As palavras são do sociólogo Jessé Souza, em livro recente, A Elite do atraso – da escravidão à Lava Jato – precedido de forte mídia patrocinada pela Livraria da Folha de São Paulo, um dos órgãos acusados pelo autor da obra. O signatário deste artigo recebeu, em 18 de dezembro de 2017, e-mail da Livraria da Folha <marketing@mkt2livrariadafolha.com.br> sob o ­sugestivo titulo: “Produtos que são a sua cara”, propondo a aquisição, por R$33,50, da referida Elite do Atraso. Antes, a Livraria da Folha publicou duas vezes, na Revista Veja, de 29.11 e 6.12.2017, publicidade de página inteira com destaque para a referida obra. O custo de cada página é de R$ 216.000,00. Um milhão e duzentos mil leitores de VEJA foram induzidos a adquirir a obra que, ao fim e ao cabo, faz parte de uma contestação da doutrina patrimonialista que só interessa aos que usam tradicionalmente o Estado como um prolongamento da domus privata.

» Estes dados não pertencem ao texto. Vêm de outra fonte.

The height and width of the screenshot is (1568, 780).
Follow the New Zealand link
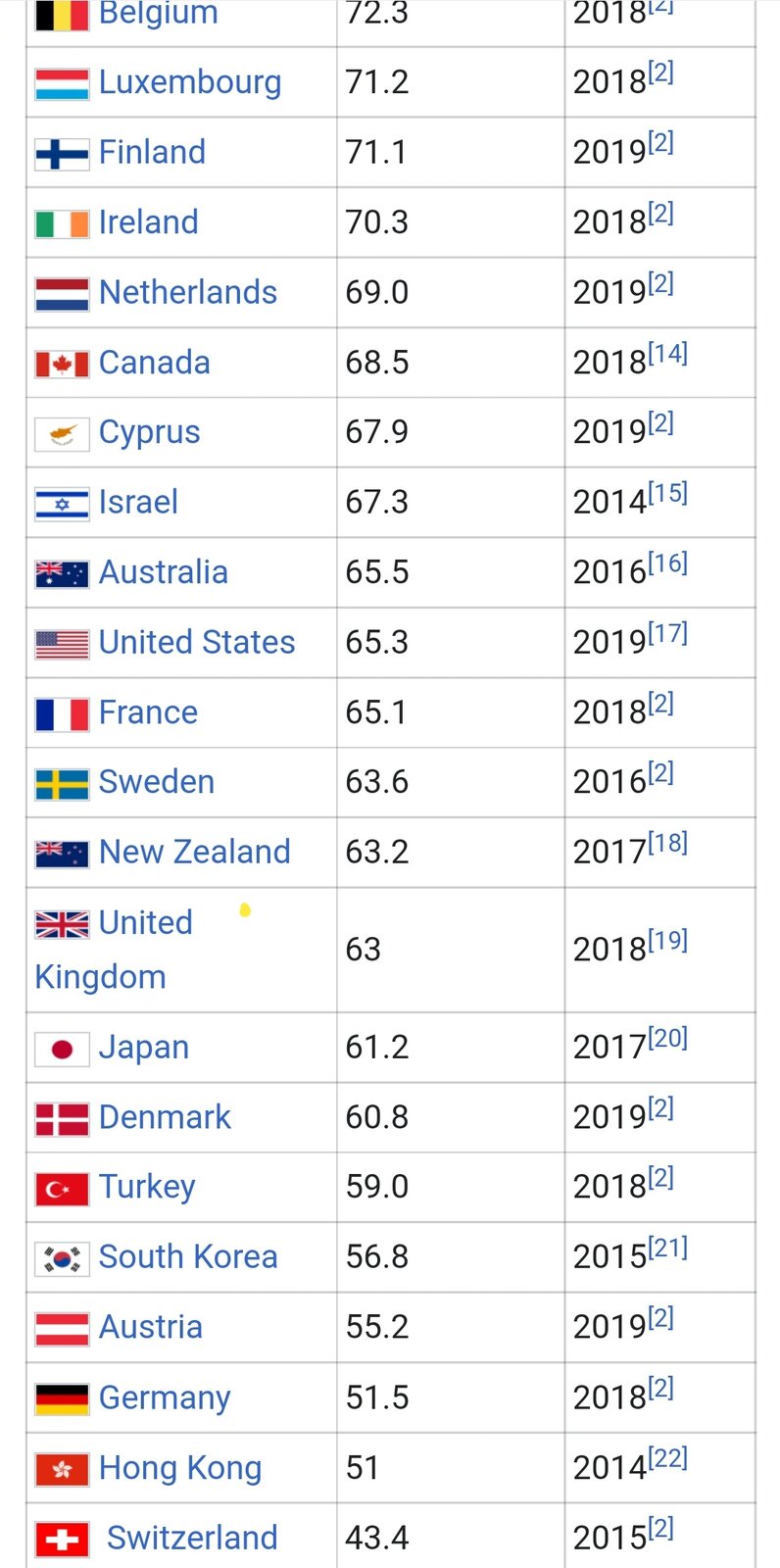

Quanto aos jornais, estão recomendando uma obra que não é a cara dos seus leitores, a quem a obra recomendada acusa como protofacistas da classe média. Resumindo: a guerra das ideias está declarada nesses termos [ ]. Espero que, embora sem nenhum patrocínio milionário, venha a prevalecer a tese proposta na XXIII Conferência Nacional da Advocacia, que tem a cara do povo brasileiro.